The scepticism of my friend upon this point was a continual source of irritation to me; and, to own the truth, furnished one great cause of my eagerness to ascertain my conquest beyond cavil. 'Well!' returned I, already beginning to yield, 'if you could accomplish it honourably: but – no – I should not like to be thought weak enough to entangle myself with a man for whom I had no particular attachment.'

'I am certain,' returned Miss Arnold, more gravely, 'that if Mr Maitland thought your honour concerned, far from considering the fulfilment of even a tacit engagement as a weakness, he would highly admire you for the sacrifice.'

The prospect of being 'highly admired' by Mr Maitland blinded me to the sophistry of this answer; yet I felt myself unwilling that he should actually believe me to be under engagement, and I expressed that unwillingness to my adviser. 'Oh!' cried she, 'we must guard against making him too sure. I would merely hint the thing, as what I feared might happen, and leave you an opening to deny or explain at any time. As I live, there he comes, just at the lucky moment! Now, leave him to me for half an hour, and I will engage to bring him to confession; that is, if he has any thing to confess.'

'Well! I should like to see you convinced for once, if it be possible to convince you; and yet what if he should – '

'Oh, there's his knock!' interrupted Juliet. 'If we stand here objecting, we shall lose the opportunity. Sure you can trust to my management.'

'Well, Juliet,' said I, with a prophetic sigh, 'do as you please; but, for Heaven's sake, be cautious!' She instantly accepted the permission, and flew down stairs to receive him in the parlour.

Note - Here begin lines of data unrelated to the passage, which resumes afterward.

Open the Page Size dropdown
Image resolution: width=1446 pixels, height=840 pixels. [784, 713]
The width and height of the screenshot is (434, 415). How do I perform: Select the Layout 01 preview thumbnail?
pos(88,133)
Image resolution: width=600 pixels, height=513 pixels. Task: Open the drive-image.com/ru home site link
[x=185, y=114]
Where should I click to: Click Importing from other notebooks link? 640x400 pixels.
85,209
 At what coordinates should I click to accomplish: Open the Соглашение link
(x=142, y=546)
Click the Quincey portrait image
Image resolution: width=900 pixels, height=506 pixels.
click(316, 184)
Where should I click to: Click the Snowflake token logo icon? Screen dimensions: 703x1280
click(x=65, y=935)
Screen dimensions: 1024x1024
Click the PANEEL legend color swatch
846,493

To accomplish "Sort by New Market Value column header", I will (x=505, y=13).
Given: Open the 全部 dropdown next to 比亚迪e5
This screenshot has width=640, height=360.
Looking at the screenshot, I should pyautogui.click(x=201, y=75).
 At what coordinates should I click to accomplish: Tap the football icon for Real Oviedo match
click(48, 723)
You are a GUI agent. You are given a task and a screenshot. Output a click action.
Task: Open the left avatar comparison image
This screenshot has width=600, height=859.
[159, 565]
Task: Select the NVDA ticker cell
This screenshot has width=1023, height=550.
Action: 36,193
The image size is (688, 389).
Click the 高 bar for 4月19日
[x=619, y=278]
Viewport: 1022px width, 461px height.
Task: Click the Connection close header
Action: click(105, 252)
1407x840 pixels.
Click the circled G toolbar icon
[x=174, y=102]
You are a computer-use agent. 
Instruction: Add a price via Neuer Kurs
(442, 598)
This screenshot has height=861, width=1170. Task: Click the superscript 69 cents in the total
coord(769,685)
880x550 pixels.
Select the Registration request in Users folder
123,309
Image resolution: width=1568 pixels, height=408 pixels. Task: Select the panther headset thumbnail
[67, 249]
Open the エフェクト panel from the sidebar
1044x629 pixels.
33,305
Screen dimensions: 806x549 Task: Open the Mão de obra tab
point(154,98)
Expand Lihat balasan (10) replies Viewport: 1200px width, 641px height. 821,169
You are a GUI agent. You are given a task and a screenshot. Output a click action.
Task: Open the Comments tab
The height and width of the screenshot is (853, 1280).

Let no woman retain in her confidence the treacherous ally who once persuades or assists her to depart from the plain path of simplicity. Such an ally, whatever partial fondness may allege, must be deficient either in understanding or in integrity. That the associate who incites you to deceive others will in time deceive yourself, is the least evil to be apprehended from such a connection. The young are notoriously liable to the guidance of their intimates; and most women are, in this respect, young all their lives. If I had naturally any good tendency, it was toward sincerity; and yet a false friend, working on my ruling passion, had led me to the brink of actual deceit. So stable are the virtues which are founded only in constitution or humour! Had I been wisely unrelenting to the first artifice of pretended friendship, and honestly abhorrent even of the wile which professed to favour me, the bitterest misfortunes of my life might have been spared; and I might have escaped from sufferings never to be forgotten, from errors never to be cancelled.

My punishment began even during the moments of Miss Arnold's conference with Maitland. I was restless and agitated. My heart throbbed violently, less with the hopes of triumph than with the anxiousness of duplicity, and the dread of detection. I trembled; I breathed painfully; at every noise I started, thinking it betokened the close of the conference, which yet seemed endless. Again and again I approached the parlour door, and as often retreated, fearing to spoil all by a premature interruption. I was once more resolving to join my friend, when I heard some one leave the house. I flew to a window, and saw Maitland walk swiftly along the square, and disappear, without once looking back. This seemed ominous; but as my friend did not come to make her report, I went in search of her.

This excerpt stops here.